1 Dicembre 2001

Rai, cresce il canone ma il Codacons fa ricorso al Tar

Gasparri ha firmato il decreto

Rai, cresce il canone ma il Codacons fa ricorso al Tar

ROMA – Il canone Rai aumenterà di 2.622 lire per il 2002. E` quanto prevede un decreto firmato dal ministro delle Comunicazioni, Maurizio Gasparri: «E` l`aumento più basso degli ultimi anni», ha detto.
«Ho firmato il decreto ministeriale che fissa il canone di abbonamento alla Rai per il 2002. L`incremento – ha detto il ministro – è il più basso registrato da molti anni a questa parte. Il canone avrà una differenza rispetto all`anno precedete di 2.622 lire (euro 1,35) e questa decisione scaturisce dall`applicazione dell`articolo 30 del contratto di servizio tra il ministero delle Comunicazioni e la Rai».

Un contratto, ha ricordato il ministro, che «ha vigenza per il periodo 2000/2002 ed è un vincolo contrattuale non eludibile. Dovendolo rispettare, ho costituito la commissione paritetica, nell`ambito della quale i rappresentanti del Governo si sono confrontati con quelli della Rai».

«Dopo aver respinto richieste ben più elevate della Rai – ha aggiunto – si è addivenuti alla definizione di un ritocco del canone dell`1,46% a fronte di un`inflazione programmata per il 2001 dell`1,7%. L`aumento di 2.622 lire è il più basso da moltissimo tempo: nel `98 era stato di 5.729 lire, nel `99 di 4.450 lire, nel 2000 di 4.240 lire e nel 2001 di 3.000 lire».

Gasparri ha ricordato che il «contratto di servizio, da cui scaturiscono le procedure per l`adeguamento del canone, scadrà alla fine del 2002, ma già dal primo luglio 2002 si potranno avviare le trattative per il rinnovo, cosa che questo ministero intende fare tempestivamente, aprendo un`ampia ed ariosa consultazione con tutti i soggetti a vario titolo interessati».

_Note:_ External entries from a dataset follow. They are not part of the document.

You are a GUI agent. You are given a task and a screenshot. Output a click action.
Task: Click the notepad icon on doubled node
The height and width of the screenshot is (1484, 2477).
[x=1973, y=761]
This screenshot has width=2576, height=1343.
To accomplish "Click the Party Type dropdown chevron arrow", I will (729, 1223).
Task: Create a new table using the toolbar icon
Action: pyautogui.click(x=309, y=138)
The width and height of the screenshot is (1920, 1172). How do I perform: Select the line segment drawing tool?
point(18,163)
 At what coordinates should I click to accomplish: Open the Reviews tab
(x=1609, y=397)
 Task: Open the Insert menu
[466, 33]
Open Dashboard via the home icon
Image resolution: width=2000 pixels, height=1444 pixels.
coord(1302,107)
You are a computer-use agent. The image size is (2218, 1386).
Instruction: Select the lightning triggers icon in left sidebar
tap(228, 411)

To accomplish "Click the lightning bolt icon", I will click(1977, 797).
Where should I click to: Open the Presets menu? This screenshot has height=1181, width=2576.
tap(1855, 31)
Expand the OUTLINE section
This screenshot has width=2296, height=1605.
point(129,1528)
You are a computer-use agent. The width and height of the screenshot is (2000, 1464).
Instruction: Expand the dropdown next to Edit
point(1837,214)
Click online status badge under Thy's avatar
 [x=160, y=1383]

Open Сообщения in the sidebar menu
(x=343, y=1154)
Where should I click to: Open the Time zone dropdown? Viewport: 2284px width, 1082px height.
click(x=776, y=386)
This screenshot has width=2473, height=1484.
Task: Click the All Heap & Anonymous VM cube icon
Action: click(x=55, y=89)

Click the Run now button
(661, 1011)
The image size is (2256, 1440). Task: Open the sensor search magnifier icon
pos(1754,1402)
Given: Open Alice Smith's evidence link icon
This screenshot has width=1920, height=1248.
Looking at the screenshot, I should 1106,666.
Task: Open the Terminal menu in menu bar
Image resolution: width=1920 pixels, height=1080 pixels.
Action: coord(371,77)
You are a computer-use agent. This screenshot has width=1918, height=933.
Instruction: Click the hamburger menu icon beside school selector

In quella sede, ha aggiunto il ministro, «anche alla luce del dibattito europeo sul canone, che negli altri paesi è molto più elevato che non in Italia, e sulla funzione del servizio pubblico, faremo le valutazioni del caso».

«Va ricordato – prosegue Gasparri – che il canone compensa la Rai per i minori introiti pubblicitari, derivanti dall`applicazione di tetti di affollamento assai più bassi di quelli applicati alle tv commerciali. Abolizione, modifiche o altre scelte saranno valutate nelle sedi legislative. Il tema è quindi delicato e complesso e investe i tetti pubblicitari, la funzione del servizio pubblico e certamente i diritti dell`utente, questione sulla quale intervengo con costante attenzione».

Pertanto, ha concluso Gasparri, «abbiamo voluto applicare le norme e i contratti di servizio vigenti e non avremmo potuto violarle: nello stesso tempo abbiamo però dato luogo ad una scelta sicuramente diversa da quelle precedenti e tale da arrecare il minor aggravio possibile per i cittadini che pagano il canone. In questa sede non è il caso di soffermarci sulla qualità del servizio pubblico, tema che viene dibattuto in Italia e non solo vari toni e a vario titolo».

Le critiche non hanno tardato ad arrivare. Il Codacons ha annunciato che presenterà un ricorso al Tar del Lazio per «impugnare il decreto di aumento del canone Rai». Lo rende noto un comunicato: «L`aumento del canone è illegittimo poiché ad esso non sembra corrispondere alcun miglioramento del servizio reso», ha aggiunto il Codacons.